Credentialing for ACOs: What the proposed CMS regulations mean for medical staffs in the future

The age of accountable care organizations (ACOs) has arrived. On March 31, the Centers for Medicare & Medicaid Services (CMS) released the long awaited proposed regulations that provide guidance for implementing the portion of the Patient Protection and Affordable Care Act (better known as healthcare reform) that establishes ACOs. ACOs are one of the strategies CMS has undertaken in pursuit of a program referred to as value-based purchasing. This initiative, which predates the healthcare reform debate of 2009–2010, reflects a self-conscious change in the CMS focus from serving as a passive payer of claims to an active purchaser of services on behalf of Medicare beneficiaries. Beginning in 2007, the Institute for Healthcare Improvement (IHI) gave voice to the goals embraced by the value-based purchasing program through what is known as the IHI Triple Aim: improving care for individuals, improving the health of populations, and reducing the rate of growth for healthcare expenditures.  

The healthcare reform bill requires CMS to implement ACOs by January 1, 2012. After a 60-day comment period, CMS will issue the final regulations, which will take effect on that date. We are already seeing challenges to the law in the courts and in Congress, but it is unlikely any of these will alter this implementation date. The healthcare industry is preparing for the onset of convulsive activity as hospitals, physician groups, health systems, and others rush to implement ACOs.

In a prior edition of Medical Staff Leader Connection, I discussed some of the credentialing challenges likely to arise as organizations design and implement ACOs. While this article was written before the recent proposed regulations became available, we can now confirm that the questions we tackled back then are the same questions that credentialing specialists in ACOs must tackle in the future. So it’s time to get to work on answering those questions:

  1. Will all physicians on your hospital’s medical staff initially be eligible to participate in the ACO? Why or why not?

☆ ☆ ☆ ☆ ☆

* _Required action A_:
Answer these questions from the article on ACO credentialing:
(i) On what date did CMS release the proposed ACO regulations?
(ii) By what date does the healthcare reform bill require CMS to implement ACOs?
(iii) In what year did the Institute for Healthcare Improvement begin giving voice to the goals of the value-based purchasing program?
* _Required action B_: Reproduce the article on ACO credentialing word for word from "In a prior edition" to "or why not?".
* _Required action C_: Pick up the article on ACO credentialing where it stops and keep writing it.

* _Given data_:
☆ ☆ ☆ ☆ ☆

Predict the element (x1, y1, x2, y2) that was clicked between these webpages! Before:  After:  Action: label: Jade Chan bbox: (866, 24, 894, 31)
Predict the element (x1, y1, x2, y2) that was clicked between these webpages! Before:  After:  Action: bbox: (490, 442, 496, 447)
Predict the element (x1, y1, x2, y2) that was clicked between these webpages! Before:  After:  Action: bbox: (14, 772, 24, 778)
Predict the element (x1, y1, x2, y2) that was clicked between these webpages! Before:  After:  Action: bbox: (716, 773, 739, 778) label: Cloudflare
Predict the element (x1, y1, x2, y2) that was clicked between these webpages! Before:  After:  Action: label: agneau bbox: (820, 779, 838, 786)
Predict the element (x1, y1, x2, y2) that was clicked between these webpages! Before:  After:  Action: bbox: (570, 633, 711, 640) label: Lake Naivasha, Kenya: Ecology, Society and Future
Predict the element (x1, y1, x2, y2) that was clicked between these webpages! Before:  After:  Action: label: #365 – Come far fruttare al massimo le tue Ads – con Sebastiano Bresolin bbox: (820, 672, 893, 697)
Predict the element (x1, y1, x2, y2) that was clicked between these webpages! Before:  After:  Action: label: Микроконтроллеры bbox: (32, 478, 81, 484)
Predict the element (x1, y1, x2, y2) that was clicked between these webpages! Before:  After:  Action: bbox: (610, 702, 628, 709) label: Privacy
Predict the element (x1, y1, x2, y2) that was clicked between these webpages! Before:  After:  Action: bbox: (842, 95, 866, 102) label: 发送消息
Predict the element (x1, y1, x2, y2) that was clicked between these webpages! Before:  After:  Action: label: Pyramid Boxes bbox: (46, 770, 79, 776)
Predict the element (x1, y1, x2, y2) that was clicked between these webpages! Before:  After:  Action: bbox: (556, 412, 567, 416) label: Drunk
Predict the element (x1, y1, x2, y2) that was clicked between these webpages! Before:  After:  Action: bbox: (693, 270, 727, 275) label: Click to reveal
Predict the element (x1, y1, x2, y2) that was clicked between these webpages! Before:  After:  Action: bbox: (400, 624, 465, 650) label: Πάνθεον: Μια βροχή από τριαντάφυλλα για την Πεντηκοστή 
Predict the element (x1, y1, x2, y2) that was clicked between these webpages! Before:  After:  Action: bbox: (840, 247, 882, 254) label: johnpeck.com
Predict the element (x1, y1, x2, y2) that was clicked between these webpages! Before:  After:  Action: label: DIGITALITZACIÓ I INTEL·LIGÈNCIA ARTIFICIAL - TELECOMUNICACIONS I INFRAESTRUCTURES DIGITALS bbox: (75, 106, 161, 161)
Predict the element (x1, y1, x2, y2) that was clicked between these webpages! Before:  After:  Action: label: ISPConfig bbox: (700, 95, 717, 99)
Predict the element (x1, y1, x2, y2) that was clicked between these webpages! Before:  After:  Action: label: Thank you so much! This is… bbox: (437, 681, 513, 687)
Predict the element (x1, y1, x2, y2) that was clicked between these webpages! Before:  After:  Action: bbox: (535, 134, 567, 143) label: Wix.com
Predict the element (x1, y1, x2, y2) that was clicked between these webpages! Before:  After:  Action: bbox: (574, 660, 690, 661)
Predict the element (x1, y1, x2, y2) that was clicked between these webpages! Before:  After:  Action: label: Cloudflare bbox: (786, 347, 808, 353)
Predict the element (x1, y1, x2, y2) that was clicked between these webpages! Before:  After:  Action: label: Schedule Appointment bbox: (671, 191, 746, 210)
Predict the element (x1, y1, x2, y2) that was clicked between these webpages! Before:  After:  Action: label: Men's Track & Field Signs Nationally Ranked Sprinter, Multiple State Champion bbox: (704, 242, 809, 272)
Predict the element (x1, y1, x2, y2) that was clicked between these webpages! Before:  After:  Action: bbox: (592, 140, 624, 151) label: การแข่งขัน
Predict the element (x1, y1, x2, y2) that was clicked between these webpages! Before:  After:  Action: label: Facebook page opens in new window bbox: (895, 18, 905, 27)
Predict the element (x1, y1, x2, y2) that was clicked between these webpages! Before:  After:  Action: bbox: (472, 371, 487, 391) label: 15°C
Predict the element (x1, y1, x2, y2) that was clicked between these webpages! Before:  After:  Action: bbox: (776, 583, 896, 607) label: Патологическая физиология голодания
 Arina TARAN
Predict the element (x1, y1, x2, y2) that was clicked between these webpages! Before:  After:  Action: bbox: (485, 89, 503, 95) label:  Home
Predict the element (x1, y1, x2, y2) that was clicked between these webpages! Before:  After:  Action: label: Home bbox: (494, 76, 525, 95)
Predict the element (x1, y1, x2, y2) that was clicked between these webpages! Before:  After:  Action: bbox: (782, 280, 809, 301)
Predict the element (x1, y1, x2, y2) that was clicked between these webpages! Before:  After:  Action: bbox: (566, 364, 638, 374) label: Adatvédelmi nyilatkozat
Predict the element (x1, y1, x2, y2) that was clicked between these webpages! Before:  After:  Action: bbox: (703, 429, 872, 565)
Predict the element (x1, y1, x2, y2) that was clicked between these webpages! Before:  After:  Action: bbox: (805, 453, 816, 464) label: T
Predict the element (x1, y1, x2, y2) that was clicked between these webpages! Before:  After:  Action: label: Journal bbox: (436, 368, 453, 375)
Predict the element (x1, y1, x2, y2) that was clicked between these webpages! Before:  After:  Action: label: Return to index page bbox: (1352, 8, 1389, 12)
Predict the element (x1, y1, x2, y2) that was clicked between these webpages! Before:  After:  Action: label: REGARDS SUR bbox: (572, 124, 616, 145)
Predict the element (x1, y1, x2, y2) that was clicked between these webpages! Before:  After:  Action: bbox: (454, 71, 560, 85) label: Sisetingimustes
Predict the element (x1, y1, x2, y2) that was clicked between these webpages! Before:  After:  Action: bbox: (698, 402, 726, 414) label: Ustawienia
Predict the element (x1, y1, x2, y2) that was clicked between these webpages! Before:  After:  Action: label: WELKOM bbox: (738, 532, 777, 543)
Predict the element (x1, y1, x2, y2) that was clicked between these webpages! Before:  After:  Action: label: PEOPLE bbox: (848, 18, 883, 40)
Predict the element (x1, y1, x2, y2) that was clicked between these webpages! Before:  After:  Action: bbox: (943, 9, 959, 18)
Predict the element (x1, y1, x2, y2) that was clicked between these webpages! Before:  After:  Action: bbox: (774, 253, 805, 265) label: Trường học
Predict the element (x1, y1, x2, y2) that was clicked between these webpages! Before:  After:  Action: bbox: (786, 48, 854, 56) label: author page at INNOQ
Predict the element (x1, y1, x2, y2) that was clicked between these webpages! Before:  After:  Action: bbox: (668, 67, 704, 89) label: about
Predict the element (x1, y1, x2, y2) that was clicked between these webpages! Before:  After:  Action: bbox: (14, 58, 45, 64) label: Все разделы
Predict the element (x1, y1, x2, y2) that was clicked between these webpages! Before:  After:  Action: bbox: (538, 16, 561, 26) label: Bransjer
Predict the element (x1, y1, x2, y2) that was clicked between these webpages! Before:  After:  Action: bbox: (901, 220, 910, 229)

☆ ☆ ☆ ☆ ☆

* _Exercise output A_:
(i) March 31
(ii) January 1, 2012
(iii) 2007

* _Exercise output B_:
In a prior edition of Medical Staff Leader Connection, I discussed some of the credentialing challenges likely to arise as organizations design and implement ACOs. While this article was written before the recent proposed regulations became available, we can now confirm that the questions we tackled back then are the same questions that credentialing specialists in ACOs must tackle in the future. So it’s time to get to work on answering those questions:

  1. Will all physicians on your hospital’s medical staff initially be eligible to participate in the ACO? Why or why not?

* _Exercise output C_:
  2. Once physicians join the ACO, will there be performance criteria regarding quality and cost effectiveness to maintain this eligibility?
  3. If criteria for initial or ongoing eligibility for ACO participation are established, who determines these criteria?
  4. How will you ensure the quality and cost effectiveness data used to determine eligibility is valid and accurate given the challenges our field already has with collecting accurate peer review data?
  5. Who will do all the work of credentialing, gathering the data, reporting it, and dealing with the inevitable pushback physicians will give to the data?

The proposed ACO regulations contain a surprising element that ups the ante on getting the answer to these questions right. ACOs will not only have an opportunity to earn a portion of savings for the care provided to Medicare beneficiaries, but they will also be responsible for “paying back” a portion of any expense overages. Physicians and hospitals will continue to be paid fee-for-service through the Medicare fee schedule. However, after the end of the year, if total costs for all Medicare beneficiaries assigned to the ACO exceed the target amount, physicians and the hospital will be required to pay some of that overage back. ACOs will likely operationalize payback with some type of withhold arrangement rather than demanding that providers write a check to pay back some of the compensation they already received.

ACOs will have an key effect on the medical staff: a decision to let all physicians on a medical staff join the ACO at the outset, regardless of their cost effectiveness, puts all the other providers in the ACO at risk for having to pay back some of what they would have received on straight fee-for-service Medicare fee schedule. The same applies to keeping a high-cost provider in the ACO once data on their cost effectiveness is known. At the very least, this situation will create greater conflict and controversy as ACOs develop their approaches to credentialing members of the ACO. And where there is conflict, there will be unhappy physicians, which means lawsuits are likely to follow. So getting this right in the beginning should be a goal for all hospitals and physicians embarking on the ACO journey. This will require much thoughtful dialogue and effective leadership. It is now clear that the ACO journey will not be for the feint of heart.

Richard A. Sheff, MD, CMSL, is chair and executive director of The Greeley Company, a division of HCPro, Inc., in Danvers, MA.